No hablé con ella. Ella cedió los derechos de su libro y eso me ha ayudado mucho a la hora de preparar el personaje, porque refleja su cabeza, su forma de ver la vida. Me ayudó mucho investigar en eso. También tenía horas y horas de material de ella dando entrevistas , porque ella era una periodista muy respetada en su país, hasta que entró en esta relación tras la que todo se fue desmoronando, perdió su trabajo, tuvo amenazas de muerte... su vida quedó marcada por esa relación.

¿Cómo ha sido rodar en inglés con acento colombiano?
Pues fue posible gracias a muchos meses de preparación y a profesoras maravillosas. Escuché mucho a los paisanos de allí, en mi caso a rolos, que son los de Bogotá y en el caso de Javier paisas, que son dos acentos muy diferentes. El reto era no irnos el uno al acento del otro. Primero tuvimos que aprenderlos muy bien en Español para después hacerlos en Inglés. Fue un reto, pero a mí me encantan esos retos, con idiomas, acentos... y gracias a que me gustan disfruto de esos procesos, que suelen ser bastante largos y bastante intensos.

¿Cuántos insultos nuevos ha aprendido?
Pues es que tienen unos cuantos buenísimos, no te los puedo decir... (risas).

¿Es raro oírse doblada por otra actriz?
Siempre es raro, sí. Yo he doblado algunas de mis películas que he hecho en otro idioma, pero es complicado a veces por temas de fechas y porque me gusta que se vea la versión original.
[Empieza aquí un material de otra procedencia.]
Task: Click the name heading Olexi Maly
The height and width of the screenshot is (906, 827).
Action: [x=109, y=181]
¿Qué le dijo a Javier la primera vez que le vio caracterizado de Pablo Escobar?
Creo que salí corriendo (risas) era muy impresionante la pinta.
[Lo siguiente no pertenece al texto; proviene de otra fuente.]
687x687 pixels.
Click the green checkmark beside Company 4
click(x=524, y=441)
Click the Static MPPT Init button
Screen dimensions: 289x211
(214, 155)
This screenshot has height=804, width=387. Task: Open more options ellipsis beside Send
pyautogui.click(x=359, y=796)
Tienen una escena muy dura en la que él haciendo de Pablo, la hace llorar ¿incluso conociéndole impresiona?
Te afecta. Aunque yo no soy de llevarme los personajes a casa, porque creo que no mejora el trabajo, porque no tiene nada que ver con la interpretación. Pero cuando estás haciendo algo así estás al 100% pero tienes que entrar y salir de la ficción varias veces al día para respirar, para airearme, porque había escenas muy duras.

¿Cuál fue la más dura?
La de La Catedral, que es cuando esta mujer ya está en un grado de desesperación absoluto, lo ha perdido todo, teme por su vida y le pide a Pablo una ayuda que para él sería muy fácil dársela, pero ves el maltrato psicológico que él ejerce, además de la otra violencia bestial que también está contada en la película.

No se ha endulzado nada...
Si cuentas esta historia tienes que contar la violencia, hay que mojarse con eso.
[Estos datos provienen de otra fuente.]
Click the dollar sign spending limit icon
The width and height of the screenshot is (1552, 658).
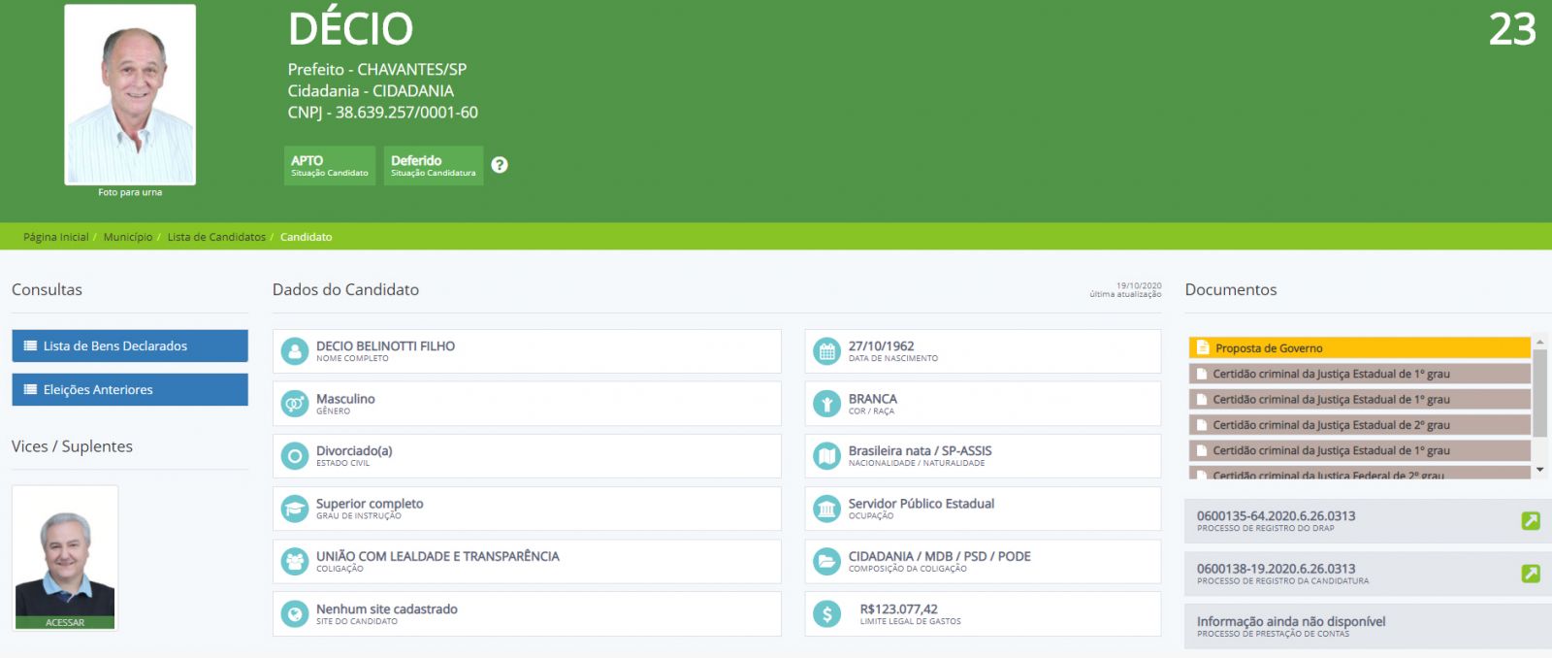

Volvamos a esa violencia psicológica, ¿Cómo la vive el personaje?
Poco a poco ella se da cuenta de dónde se ha metido y su parte de responsabilidad de haberse acercado a ese mundo, de haberse metido ahí y ver que cuando quiere salir no puede.

¿Es menos incómodo rodar una escena de sexo cuando se hace con tu pareja?
Creo que ni te lo planteas, porque siempre es algo extraño y peculiar. Yo tengo el sueño de dirigir desde que tenía 16 años y sé que algún día tengo que rodar una película en la que haya unas cuantas secuencias donde se cuente cómo se ruedan esas escenas en el cine.

Habrá muchas anécdotas sobre rodajes...
Yo he visto hasta a alguien matando una mosca encima de un actor en una parte que estaba fuera de plano, he visto cosas muy extrañas en el cine y da para mucho.